Article ID Journal Published Year Pages File Type
494540 Applied Soft Computing 2016 9 Pages PDF
Abstract

•We propose the 2D K–L divergence applied to multilevel image segmentation and infer the formulation of 2D K–L divergence as an objective function of multilevel image segmentation.•We propose MPSO that modifies the location update formula and the global best position of particles to overcome the premature convergence of PSO.•We propose a scheme that denotes 2D K–L divergence as the fitness function of MPSO, which improves the effectiveness of the segmentation and reduces the time complexity.

Multilevel image segmentation is a technique that divides images into multiple homogeneous regions. In order to improve the effectiveness and efficiency of multilevel image thresholding segmentation, we propose a segmentation algorithm based on two-dimensional (2D) Kullback–Leibler(K–L) divergence and modified Particle Swarm Optimization (MPSO). This approach calculates the 2D K–L divergence between an image and its segmented result by adopting 2D histogram as the distribution function, then employs the sum of divergences of different regions as the fitness function of MPSO to seek the optimal thresholds.

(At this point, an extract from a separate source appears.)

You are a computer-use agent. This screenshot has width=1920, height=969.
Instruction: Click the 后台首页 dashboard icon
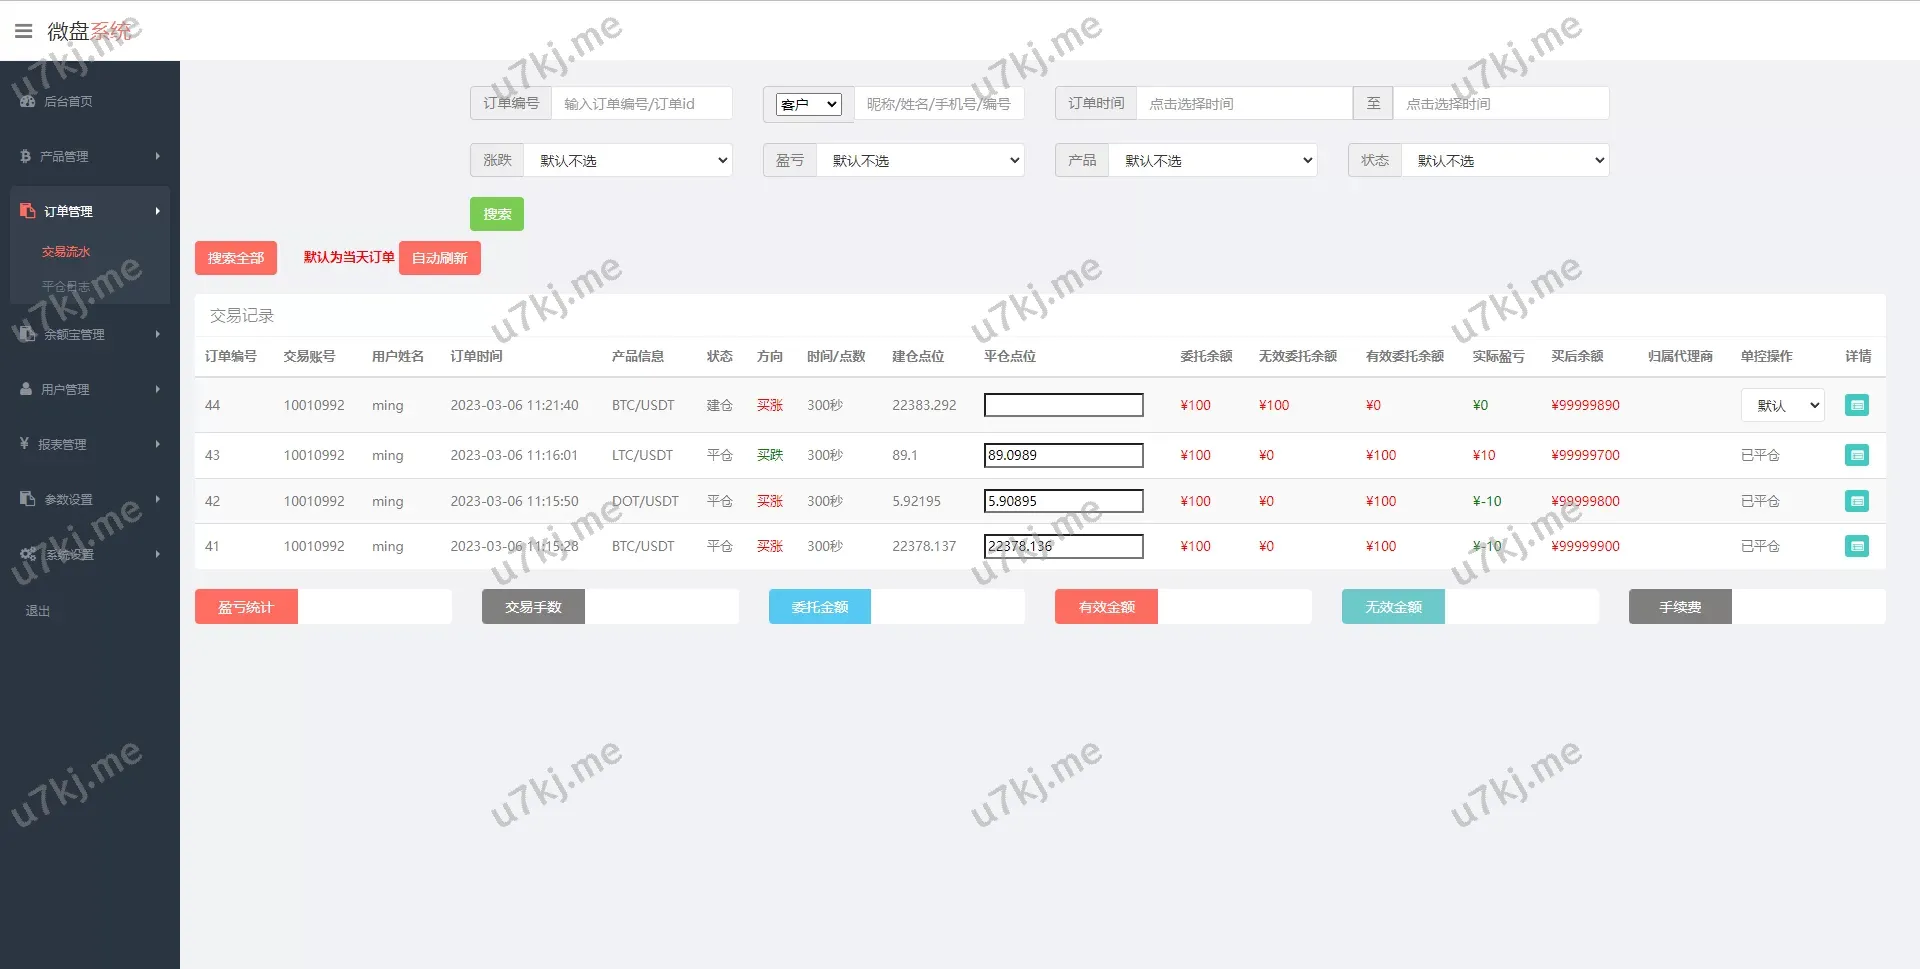[x=27, y=101]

The proposed 2D K–L divergence improves the accuracy of image segmentation; the MPSO overcomes the drawback of premature convergence of PSO by improving the location update formulation and the global best position of particles, and reduces drastically the time complexity of multilevel thresholding segmentation. Experiments were conducted extensively on the Berkeley Segmentation Dataset and Benchmark (BSDS300), and four performance indices of image segmentation – BDE, PRI, GCE and VOI – were tested. The results show the robustness and effectiveness of the proposed algorithm.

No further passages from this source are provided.